__What the exercise asks__: Your task is to transcribe the entries below exactly, from their first line down to the line containing "The width and height of the screenshot is (1568, 722).", and to stop there.

=== Dataset records ===

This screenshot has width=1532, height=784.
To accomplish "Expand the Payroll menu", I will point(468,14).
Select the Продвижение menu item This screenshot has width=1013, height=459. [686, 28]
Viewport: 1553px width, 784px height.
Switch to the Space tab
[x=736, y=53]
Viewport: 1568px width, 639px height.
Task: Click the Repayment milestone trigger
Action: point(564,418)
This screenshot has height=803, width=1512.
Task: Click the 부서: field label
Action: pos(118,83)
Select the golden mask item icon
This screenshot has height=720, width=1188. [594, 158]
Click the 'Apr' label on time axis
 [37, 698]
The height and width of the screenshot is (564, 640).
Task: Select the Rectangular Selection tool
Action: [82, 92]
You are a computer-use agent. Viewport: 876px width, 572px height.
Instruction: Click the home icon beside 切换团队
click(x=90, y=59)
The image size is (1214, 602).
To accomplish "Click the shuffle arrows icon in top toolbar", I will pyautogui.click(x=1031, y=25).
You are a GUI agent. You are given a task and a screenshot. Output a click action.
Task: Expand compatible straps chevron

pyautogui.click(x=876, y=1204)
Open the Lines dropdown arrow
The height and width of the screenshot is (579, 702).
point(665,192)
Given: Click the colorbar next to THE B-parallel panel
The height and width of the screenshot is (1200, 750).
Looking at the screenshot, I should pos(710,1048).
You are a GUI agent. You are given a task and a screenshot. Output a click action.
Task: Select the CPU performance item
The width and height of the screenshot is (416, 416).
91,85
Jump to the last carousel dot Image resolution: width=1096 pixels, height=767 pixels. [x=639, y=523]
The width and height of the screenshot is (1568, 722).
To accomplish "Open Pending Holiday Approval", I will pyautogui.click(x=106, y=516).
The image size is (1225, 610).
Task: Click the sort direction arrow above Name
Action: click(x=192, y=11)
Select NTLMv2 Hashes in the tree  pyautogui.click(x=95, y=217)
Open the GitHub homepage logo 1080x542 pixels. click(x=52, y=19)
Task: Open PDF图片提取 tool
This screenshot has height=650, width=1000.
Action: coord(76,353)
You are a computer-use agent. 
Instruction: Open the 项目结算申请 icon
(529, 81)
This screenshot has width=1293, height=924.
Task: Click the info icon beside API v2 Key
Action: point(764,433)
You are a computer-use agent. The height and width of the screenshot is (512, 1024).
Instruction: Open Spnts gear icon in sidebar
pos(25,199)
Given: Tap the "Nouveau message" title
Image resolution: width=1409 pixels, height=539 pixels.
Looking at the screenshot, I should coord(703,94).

===

__Answer box__:
This screenshot has width=1532, height=784.
To accomplish "Expand the Payroll menu", I will point(468,14).
Select the Продвижение menu item This screenshot has width=1013, height=459. [686, 28]
Viewport: 1553px width, 784px height.
Switch to the Space tab
[x=736, y=53]
Viewport: 1568px width, 639px height.
Task: Click the Repayment milestone trigger
Action: point(564,418)
This screenshot has height=803, width=1512.
Task: Click the 부서: field label
Action: pos(118,83)
Select the golden mask item icon
This screenshot has height=720, width=1188. [594, 158]
Click the 'Apr' label on time axis
 [37, 698]
The height and width of the screenshot is (564, 640).
Task: Select the Rectangular Selection tool
Action: [82, 92]
You are a computer-use agent. Viewport: 876px width, 572px height.
Instruction: Click the home icon beside 切换团队
click(x=90, y=59)
The image size is (1214, 602).
To accomplish "Click the shuffle arrows icon in top toolbar", I will pyautogui.click(x=1031, y=25).
You are a GUI agent. You are given a task and a screenshot. Output a click action.
Task: Expand compatible straps chevron

pyautogui.click(x=876, y=1204)
Open the Lines dropdown arrow
The height and width of the screenshot is (579, 702).
point(665,192)
Given: Click the colorbar next to THE B-parallel panel
The height and width of the screenshot is (1200, 750).
Looking at the screenshot, I should pos(710,1048).
You are a GUI agent. You are given a task and a screenshot. Output a click action.
Task: Select the CPU performance item
The width and height of the screenshot is (416, 416).
91,85
Jump to the last carousel dot Image resolution: width=1096 pixels, height=767 pixels. [x=639, y=523]
The width and height of the screenshot is (1568, 722).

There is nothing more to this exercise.